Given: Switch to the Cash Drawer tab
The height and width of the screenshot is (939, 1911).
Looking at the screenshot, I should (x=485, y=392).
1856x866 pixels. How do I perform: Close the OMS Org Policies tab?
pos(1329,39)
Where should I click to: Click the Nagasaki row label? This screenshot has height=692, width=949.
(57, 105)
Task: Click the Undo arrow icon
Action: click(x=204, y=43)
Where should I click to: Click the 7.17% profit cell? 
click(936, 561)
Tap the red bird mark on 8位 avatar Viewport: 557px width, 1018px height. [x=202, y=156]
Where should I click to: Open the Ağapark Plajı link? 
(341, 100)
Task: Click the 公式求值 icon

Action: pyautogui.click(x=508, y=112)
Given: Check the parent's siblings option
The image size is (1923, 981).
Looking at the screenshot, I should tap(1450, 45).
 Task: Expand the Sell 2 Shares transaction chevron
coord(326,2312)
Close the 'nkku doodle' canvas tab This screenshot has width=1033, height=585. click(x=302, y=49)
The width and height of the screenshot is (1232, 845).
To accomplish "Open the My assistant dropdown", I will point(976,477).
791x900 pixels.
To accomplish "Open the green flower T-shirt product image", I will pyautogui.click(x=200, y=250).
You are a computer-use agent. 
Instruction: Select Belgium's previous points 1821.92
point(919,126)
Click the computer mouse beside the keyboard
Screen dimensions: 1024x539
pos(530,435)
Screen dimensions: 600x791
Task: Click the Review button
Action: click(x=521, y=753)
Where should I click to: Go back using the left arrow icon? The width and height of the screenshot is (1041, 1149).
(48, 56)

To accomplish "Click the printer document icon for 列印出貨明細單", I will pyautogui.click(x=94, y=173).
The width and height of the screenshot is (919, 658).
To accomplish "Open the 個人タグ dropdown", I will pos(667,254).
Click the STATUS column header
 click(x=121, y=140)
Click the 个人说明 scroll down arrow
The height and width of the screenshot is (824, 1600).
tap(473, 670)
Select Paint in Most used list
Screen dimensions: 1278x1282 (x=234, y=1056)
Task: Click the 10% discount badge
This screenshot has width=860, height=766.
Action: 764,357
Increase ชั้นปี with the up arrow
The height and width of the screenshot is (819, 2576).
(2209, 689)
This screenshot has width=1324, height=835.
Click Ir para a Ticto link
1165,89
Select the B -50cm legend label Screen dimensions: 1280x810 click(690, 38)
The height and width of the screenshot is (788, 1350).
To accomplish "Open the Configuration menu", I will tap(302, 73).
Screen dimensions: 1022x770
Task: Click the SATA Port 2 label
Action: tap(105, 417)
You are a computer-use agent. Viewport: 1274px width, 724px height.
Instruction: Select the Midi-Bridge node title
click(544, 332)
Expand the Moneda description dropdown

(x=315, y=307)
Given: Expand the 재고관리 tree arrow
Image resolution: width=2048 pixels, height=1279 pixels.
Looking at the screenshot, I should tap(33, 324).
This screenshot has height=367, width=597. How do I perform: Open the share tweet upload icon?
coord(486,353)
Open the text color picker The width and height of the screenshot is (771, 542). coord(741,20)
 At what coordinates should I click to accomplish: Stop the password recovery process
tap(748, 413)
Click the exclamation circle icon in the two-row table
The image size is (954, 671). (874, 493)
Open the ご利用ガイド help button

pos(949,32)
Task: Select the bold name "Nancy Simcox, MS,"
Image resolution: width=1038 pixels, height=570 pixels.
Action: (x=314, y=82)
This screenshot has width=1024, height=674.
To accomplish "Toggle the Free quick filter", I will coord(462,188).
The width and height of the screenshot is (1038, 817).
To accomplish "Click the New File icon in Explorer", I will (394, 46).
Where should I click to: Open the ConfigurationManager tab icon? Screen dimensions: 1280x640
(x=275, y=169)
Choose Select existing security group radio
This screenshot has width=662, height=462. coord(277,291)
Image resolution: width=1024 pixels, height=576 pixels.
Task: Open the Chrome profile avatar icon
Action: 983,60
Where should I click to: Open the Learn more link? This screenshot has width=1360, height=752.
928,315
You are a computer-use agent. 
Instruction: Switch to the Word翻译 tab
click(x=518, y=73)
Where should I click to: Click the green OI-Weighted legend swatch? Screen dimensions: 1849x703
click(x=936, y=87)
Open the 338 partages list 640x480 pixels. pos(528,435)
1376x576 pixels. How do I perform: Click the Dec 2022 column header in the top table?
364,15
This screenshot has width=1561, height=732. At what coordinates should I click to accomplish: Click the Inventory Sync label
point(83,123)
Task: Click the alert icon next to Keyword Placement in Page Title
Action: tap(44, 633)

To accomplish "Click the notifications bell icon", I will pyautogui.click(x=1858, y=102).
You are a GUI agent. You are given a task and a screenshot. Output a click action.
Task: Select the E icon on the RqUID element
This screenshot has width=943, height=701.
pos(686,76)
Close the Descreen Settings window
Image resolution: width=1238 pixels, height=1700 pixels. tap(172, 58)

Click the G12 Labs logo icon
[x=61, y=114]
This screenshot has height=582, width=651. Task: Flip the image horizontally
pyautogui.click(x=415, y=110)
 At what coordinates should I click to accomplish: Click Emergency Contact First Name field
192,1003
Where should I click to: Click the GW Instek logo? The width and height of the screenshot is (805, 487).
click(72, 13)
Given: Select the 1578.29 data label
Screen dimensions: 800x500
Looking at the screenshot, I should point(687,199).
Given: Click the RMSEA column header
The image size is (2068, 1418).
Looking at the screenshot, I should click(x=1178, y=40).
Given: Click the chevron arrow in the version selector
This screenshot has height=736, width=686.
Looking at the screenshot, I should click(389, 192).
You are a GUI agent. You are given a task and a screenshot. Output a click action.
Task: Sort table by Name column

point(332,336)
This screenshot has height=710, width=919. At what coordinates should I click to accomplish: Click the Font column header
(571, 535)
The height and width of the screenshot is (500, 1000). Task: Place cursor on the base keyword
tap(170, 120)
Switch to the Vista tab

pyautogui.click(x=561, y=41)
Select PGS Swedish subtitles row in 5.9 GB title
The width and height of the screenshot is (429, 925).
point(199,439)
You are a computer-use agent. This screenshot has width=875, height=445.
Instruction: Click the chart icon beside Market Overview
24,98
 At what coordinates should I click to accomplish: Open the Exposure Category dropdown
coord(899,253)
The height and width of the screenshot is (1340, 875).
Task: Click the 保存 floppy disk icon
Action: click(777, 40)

----

=== WORK INSTRUCTIONS ===
What is needed is a word-for-word copy of the records above, from the first line through the line that contains "Given: Check the parent's siblings option".

=== EXERCISE OUTPUT ===
Given: Switch to the Cash Drawer tab
The height and width of the screenshot is (939, 1911).
Looking at the screenshot, I should (x=485, y=392).
1856x866 pixels. How do I perform: Close the OMS Org Policies tab?
pos(1329,39)
Where should I click to: Click the Nagasaki row label? This screenshot has height=692, width=949.
(57, 105)
Task: Click the Undo arrow icon
Action: click(x=204, y=43)
Where should I click to: Click the 7.17% profit cell? 
click(936, 561)
Tap the red bird mark on 8位 avatar Viewport: 557px width, 1018px height. [x=202, y=156]
Where should I click to: Open the Ağapark Plajı link? 
(341, 100)
Task: Click the 公式求值 icon

Action: pyautogui.click(x=508, y=112)
Given: Check the parent's siblings option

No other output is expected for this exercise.